• [TEXT SEGMENT]
Interestingly, this genetic and pharmacological interaction was most obvious with the period-lengthening compounds where both KNK437 and PF-670462 had larger effects in mutant than in wild-type SCN (Fig. 1E; wild type vs CK1εTau/Tau, 1 μm PF670462, p < 0.01, n = 8/8; 100 μm KNK437, p < 0.01, n = 8/8; wild type vs Fbxl3Afh/Afh, 1 μm PF670462, p < 0.01, n = 8/8; 100 μm KNK437, p < 0.01, n = 8/8). This suggests that these compounds have an upper limit of about 35 or 48% (for PF-670462 and KNK437, respectively) in proportionally extending the oscillation (Fig. 1E; CK1εTau/Tau vs Fbxl3Afh/Afh, 1 μm PF-670462, p = 0.18, n = 8/8; 100 μm KNK437, p = 0.70, n = 8/8). As seen for period shortening, with period lengthening there was also a significant interaction between pharmacology and genetic background that is not simply a proportional scaling. This is not wholly unexpected for the interaction between PF-670462 and the CK1εTau/Tau conditions where PF-670462 acts on the CK1-mediated axis of circadian timekeeping (Meng et al., 2010). It is, however, surprising that there is a larger proportional effect in both CK1εTau/Tau and Fbxl3Afh/Afh slices treated with KNK437, where a relationship between genetics and pharmacology would not necessarily be expected.

• [DATA SECTION]
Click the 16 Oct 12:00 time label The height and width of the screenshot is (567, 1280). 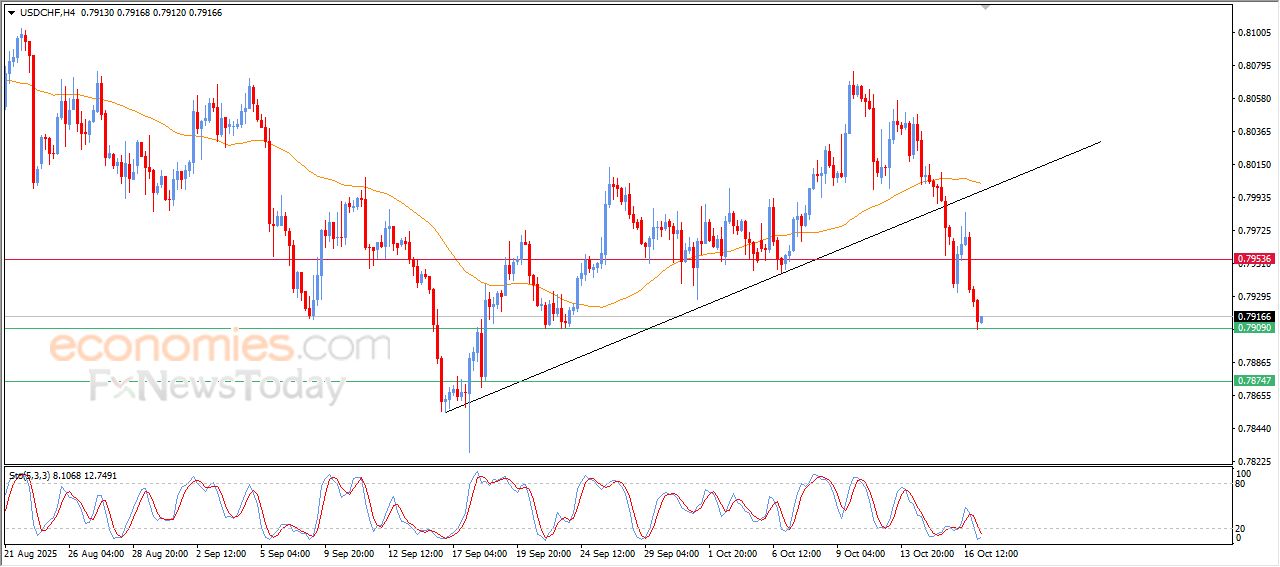[990, 553]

• [TASK INSTRUCTIONS]
According to the text segment on period-lengthening compounds in SCN, what upper limit does each compound appear to have in proportionally extending the oscillation? Rely on the text alone, setting the data aside.

• [ANSWER TO THIS PROBLEM]
About 35% for PF-670462 and about 48% for KNK437.